■ What to do ■
- a) In the excerpt on typing Immer query functions in TypeScript, which function does the writer use as a workaround when the draft item can't be assigned to?
- b) Summarize the excerpt on typing Immer query functions in TypeScript in two sentences.

■ Excerpt provided ■
I have asked this question on StackOverflow, but didn't get much of a response, so I thought I'd try here.

Consider the following Typescript code:

import produce, {castDraft} from "immer";

interface Item {
  readonly id: number;
  readonly value?: string;
}

interface State {
  readonly items: Item[];
}

function findItemById(state: State, id: number): Item {
  return state.items.find(x => x.id === id)!;
}

const state: State = {
  items: [{ id: 1 }, { id: 2 }, { id: 3 }]
};

// This does not work.
produce(state, draft => {
  const item = findItemById(draft, 2);
  // Cannot assign to "value" because it is a read-only property.
  item.value = "Something";
});

// This works, but it's not ideal
produce(state, draft => {
  const item = castDraft(findItemById(draft, 2));
  item.value = "Something";
});

We're following the Immer.js recommendations of setting our State as readonly. We have a 'query function', which is used to pull a chunk out of the state. In this example, that's findItemById(). We quickly run into a problem, where whenever we grab the chunk of state from our draft instance in produce(), it loses the mutability wrapper and we cannot assign to it. We can use the function castDraft() to work around this issue, but I find that less than ideal - we will be using these kind of query functions a lot in our producers, so needing to cast all the time is problematic and error prone (if you accidentally cast from the external state and not the draft, you're in trouble!)

What we'd like to do is to define the type of the function findItemById() in such a way that it returns a writeable Item when the input State is writeable, otherwise returns an immutable item. I tried something like the following:

function findItemById<T extends Draft<State> | State>(
  state: T,
  id: number
): T extends Draft<State> ? Draft<Item> : Item {
  return state.items.find((x) => x.id === id)!;
}

But that didn't seem to work - the result was always writeable, even when the input was a regular State type. Is there any way to type the function to get the results I want?

Sorry never replied to this one I see. If this is still a question let me know. Otherwise closing.

■ Available data ■
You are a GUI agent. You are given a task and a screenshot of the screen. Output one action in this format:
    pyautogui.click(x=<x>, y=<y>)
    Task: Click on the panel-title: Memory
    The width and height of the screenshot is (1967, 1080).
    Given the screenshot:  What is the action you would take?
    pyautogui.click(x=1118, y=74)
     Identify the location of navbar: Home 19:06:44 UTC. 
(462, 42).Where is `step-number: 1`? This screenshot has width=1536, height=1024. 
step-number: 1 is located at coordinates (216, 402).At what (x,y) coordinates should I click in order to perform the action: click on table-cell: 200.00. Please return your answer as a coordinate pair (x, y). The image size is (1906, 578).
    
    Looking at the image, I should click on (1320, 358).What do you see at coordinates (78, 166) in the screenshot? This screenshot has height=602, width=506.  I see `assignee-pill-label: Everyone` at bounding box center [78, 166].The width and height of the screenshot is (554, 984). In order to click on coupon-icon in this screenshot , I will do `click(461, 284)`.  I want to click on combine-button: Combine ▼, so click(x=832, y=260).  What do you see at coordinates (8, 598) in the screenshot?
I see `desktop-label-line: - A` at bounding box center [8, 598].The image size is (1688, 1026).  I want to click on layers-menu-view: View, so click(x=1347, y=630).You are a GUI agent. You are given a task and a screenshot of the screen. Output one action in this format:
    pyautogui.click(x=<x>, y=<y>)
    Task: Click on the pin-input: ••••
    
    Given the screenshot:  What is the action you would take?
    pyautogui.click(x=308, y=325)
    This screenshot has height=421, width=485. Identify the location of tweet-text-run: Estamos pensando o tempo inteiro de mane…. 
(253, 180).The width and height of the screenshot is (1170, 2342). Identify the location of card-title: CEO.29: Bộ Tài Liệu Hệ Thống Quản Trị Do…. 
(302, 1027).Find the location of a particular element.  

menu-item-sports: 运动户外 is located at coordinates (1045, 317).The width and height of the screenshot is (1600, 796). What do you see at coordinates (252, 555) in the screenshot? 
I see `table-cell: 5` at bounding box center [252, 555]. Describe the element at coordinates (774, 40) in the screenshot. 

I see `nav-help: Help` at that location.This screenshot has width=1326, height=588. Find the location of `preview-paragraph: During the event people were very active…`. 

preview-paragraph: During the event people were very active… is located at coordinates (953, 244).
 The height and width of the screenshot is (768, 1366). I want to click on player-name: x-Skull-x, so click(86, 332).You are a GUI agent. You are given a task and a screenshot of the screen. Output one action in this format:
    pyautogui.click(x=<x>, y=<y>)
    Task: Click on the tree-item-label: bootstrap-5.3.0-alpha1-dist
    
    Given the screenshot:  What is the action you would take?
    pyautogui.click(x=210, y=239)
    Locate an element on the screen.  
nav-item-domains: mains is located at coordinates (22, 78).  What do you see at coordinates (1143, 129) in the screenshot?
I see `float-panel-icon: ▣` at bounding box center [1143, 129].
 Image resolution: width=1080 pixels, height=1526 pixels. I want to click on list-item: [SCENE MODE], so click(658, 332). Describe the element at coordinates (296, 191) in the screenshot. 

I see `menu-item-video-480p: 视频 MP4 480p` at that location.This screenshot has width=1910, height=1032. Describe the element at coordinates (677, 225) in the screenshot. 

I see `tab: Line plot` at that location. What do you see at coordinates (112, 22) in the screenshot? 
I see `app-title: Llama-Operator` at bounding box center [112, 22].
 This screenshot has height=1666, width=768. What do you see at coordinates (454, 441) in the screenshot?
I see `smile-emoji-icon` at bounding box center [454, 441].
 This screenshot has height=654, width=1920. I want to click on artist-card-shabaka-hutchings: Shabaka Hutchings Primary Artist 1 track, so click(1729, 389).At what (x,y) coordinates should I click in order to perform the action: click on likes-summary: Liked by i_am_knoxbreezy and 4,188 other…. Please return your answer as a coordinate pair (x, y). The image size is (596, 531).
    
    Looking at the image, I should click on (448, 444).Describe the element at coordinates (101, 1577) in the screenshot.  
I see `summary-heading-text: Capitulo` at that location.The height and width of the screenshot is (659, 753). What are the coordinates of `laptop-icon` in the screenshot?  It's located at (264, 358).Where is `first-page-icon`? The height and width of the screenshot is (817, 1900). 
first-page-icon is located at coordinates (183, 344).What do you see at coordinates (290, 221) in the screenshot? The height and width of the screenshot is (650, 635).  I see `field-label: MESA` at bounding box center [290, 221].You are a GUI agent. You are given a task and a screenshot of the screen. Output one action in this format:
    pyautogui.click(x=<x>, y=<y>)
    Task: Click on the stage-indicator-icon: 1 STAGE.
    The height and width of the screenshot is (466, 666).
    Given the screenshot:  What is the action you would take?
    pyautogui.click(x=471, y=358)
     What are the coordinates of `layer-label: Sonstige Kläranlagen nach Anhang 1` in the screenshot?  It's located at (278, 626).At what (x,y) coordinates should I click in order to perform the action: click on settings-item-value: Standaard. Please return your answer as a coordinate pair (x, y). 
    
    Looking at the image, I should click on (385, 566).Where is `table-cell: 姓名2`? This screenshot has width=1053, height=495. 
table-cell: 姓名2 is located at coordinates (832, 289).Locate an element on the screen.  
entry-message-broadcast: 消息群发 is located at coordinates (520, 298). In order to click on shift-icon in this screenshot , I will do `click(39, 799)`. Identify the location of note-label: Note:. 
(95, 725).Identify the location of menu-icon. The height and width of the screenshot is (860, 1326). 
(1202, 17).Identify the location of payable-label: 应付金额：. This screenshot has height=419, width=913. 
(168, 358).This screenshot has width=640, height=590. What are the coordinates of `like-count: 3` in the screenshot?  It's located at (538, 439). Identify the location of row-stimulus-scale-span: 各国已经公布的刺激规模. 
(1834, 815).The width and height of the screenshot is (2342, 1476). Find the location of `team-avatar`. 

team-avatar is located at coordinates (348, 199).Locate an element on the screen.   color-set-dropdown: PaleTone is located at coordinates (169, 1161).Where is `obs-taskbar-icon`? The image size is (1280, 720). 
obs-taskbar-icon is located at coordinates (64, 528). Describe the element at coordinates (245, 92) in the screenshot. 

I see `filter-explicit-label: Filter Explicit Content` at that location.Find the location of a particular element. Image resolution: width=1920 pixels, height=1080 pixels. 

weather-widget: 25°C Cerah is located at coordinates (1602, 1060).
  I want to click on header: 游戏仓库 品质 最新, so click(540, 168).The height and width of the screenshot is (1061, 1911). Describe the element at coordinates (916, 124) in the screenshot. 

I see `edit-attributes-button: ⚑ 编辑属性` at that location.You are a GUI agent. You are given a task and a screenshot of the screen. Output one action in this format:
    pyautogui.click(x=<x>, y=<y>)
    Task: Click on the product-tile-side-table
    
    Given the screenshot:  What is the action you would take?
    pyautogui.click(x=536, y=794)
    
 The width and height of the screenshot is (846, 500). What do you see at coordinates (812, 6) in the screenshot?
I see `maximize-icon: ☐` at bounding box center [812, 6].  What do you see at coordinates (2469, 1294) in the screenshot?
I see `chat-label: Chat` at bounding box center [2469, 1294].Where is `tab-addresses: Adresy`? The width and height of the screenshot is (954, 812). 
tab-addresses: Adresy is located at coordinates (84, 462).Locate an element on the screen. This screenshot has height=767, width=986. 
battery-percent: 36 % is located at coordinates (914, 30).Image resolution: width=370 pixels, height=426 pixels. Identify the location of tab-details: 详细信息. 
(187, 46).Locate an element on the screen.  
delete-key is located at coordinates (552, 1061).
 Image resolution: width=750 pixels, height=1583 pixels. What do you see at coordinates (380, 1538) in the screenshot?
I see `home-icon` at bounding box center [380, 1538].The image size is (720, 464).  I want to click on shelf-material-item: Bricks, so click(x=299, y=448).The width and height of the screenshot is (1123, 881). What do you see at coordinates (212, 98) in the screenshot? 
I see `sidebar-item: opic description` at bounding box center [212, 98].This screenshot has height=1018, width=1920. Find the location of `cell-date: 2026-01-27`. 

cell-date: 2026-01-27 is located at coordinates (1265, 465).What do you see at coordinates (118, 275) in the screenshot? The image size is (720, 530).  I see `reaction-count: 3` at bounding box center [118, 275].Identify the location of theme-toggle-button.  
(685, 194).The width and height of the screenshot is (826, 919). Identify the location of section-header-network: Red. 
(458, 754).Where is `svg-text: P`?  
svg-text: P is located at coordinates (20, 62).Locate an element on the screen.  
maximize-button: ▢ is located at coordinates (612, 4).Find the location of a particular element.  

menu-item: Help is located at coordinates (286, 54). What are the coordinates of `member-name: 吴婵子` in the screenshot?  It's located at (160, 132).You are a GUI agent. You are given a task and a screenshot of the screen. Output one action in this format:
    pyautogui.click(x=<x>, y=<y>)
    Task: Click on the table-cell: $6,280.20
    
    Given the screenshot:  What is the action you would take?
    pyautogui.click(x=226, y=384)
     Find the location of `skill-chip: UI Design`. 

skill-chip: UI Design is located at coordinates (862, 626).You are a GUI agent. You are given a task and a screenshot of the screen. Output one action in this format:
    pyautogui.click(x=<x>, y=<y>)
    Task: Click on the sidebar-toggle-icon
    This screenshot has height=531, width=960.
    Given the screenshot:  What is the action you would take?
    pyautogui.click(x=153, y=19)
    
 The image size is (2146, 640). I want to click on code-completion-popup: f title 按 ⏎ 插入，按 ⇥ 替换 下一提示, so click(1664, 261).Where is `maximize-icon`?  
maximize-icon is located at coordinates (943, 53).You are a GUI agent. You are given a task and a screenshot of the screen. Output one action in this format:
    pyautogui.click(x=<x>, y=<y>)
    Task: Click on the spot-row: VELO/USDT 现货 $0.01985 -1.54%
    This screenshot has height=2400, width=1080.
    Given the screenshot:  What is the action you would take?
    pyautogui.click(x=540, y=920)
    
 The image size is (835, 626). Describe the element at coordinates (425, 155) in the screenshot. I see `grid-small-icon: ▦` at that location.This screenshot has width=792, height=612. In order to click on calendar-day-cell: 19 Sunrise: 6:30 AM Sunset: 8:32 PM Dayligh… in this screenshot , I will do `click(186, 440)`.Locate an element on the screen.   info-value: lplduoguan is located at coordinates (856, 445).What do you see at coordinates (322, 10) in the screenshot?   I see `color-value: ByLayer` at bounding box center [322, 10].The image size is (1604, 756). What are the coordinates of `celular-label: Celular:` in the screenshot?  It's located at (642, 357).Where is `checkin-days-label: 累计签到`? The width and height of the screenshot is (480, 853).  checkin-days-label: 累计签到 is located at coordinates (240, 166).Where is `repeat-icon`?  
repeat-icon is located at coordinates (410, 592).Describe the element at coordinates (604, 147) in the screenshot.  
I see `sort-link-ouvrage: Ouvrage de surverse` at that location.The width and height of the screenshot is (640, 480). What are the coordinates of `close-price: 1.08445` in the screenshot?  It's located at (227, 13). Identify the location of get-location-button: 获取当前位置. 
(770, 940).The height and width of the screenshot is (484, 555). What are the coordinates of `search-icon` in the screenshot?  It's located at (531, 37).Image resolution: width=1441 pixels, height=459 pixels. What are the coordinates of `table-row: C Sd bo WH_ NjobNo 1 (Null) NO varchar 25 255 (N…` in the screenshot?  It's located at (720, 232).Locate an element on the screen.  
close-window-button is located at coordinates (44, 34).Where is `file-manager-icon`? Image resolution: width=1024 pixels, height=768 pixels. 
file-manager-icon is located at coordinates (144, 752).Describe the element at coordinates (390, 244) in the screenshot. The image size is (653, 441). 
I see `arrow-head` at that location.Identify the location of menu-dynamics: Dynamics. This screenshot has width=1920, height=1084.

■ Exercise responses ■
- a) The writer uses castDraft(), calling castDraft(findItemById(draft, 2)).

- b) The writer's team follows the Immer.js advice to make State readonly, so an item pulled from the draft in produce() by a query function such as findItemById() cannot be assigned to, and castDraft() fixes this but is problematic and error prone when used constantly. The writer wants findItemById() typed to return a writeable Item for a writeable State and an immutable Item otherwise, but a conditional-type attempt always gave a writeable result.